The Pasteur Institute became, along with Koch’s Institute in Berlin, one of the two principal early centers in the world for teaching the new techniques of microbiological research as well as for disseminating information about the modes of producing vaccines and sera. Formal classes in biochemistry (Duclaux) and microbiology (Roux) were begun early in 1889. They soon attracted students from numerous countries, while many other scientists came to the Institute for shorter periods of observation. At the same time, places as teaching or research assistants were found on the Institute staff for a succession of junior scientists, some of whom subsequently achieved great renown. Particularly prominent were several who ultimately left the parent Pasteur Institute to form or help staff similar laboratories or Pasteur institutes in other cities, among them Jules Bordet in Brussels, Albert Calmette in Saigon and later Lille, Charles Nicolle in Tunis, and Alexandre Yersin in Nhatrang and Hanoi.
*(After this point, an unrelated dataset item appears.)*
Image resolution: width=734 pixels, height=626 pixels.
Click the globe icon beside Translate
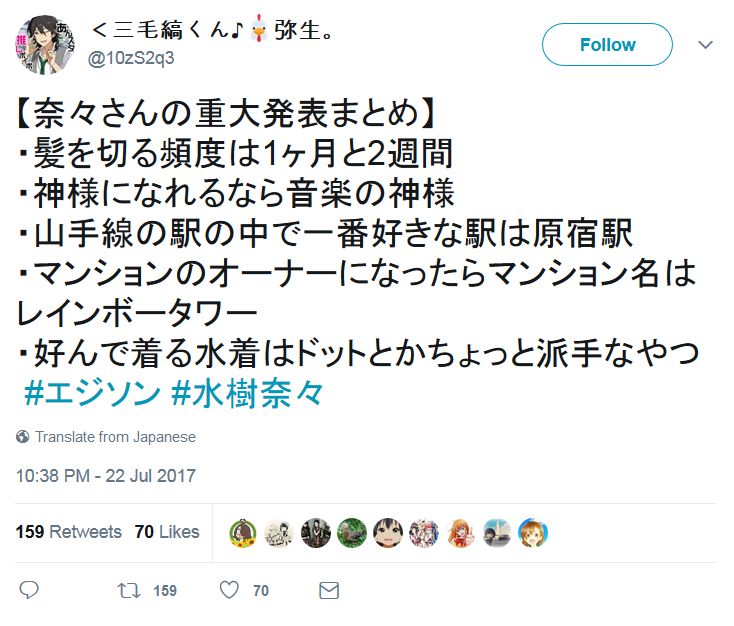coord(22,436)

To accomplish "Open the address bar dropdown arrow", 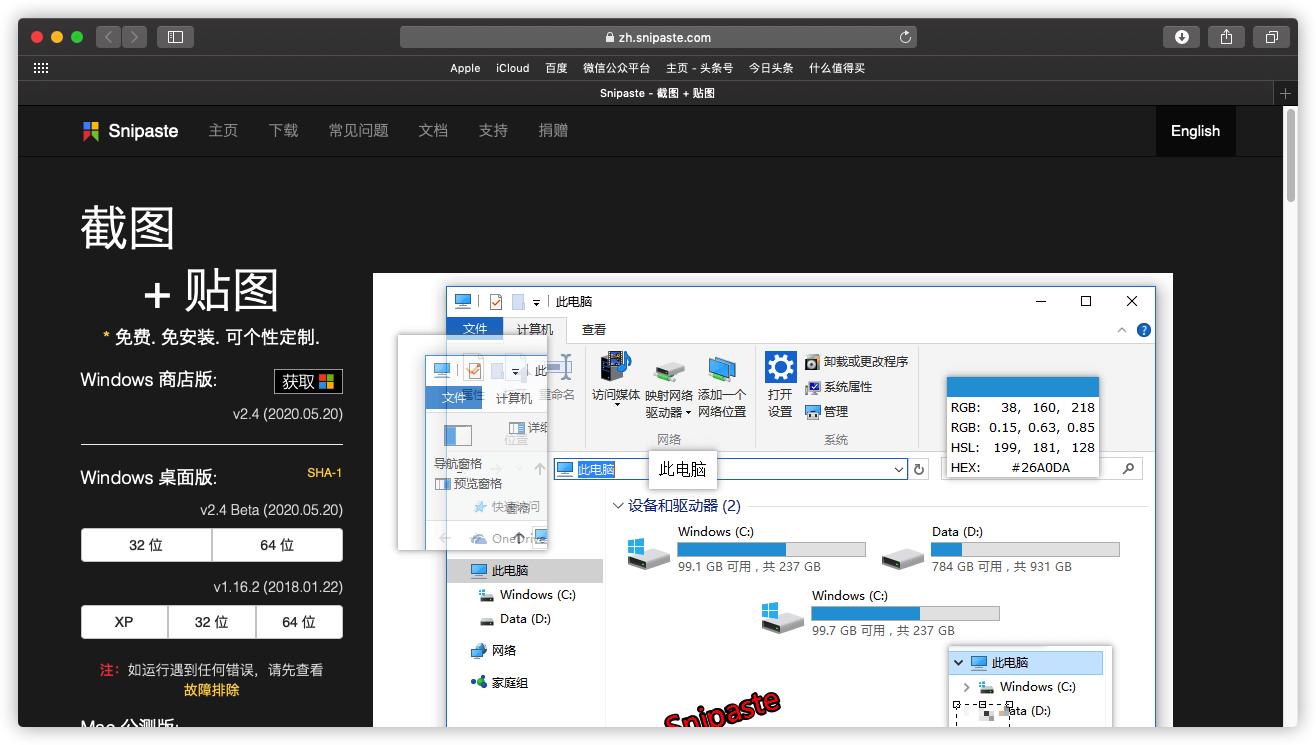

Elsewhere, other important laboratories and health research institutes were being founded with the Pasteur Institute as a principal source of inspiration if not as an actual model. Among these, the Russian Institute for Experimental Medicien opened in St. Petersburg in 1890, the British Institute of Preventive Medicine (later changed to the Lister Institute) in 1891, and Shibasaburo Kitasato’s Institute for Infectious Diseases in Japan in 1892. In Germany, meanwhile, Robert Koch had made his great bacteriological contributions of the 1880s in the laboratories of the Imperial Health Office and the University of Berlin. Only in 1891 did he finally obtain his own magnificent facilities, the Institut fur Infectionskrankenheiten. Moreover, within a few years several of Koch’s outstanding students and assistants had become heads of institutes, prominent among them Kitasato, Emil von Behring and Paul Ehrlich.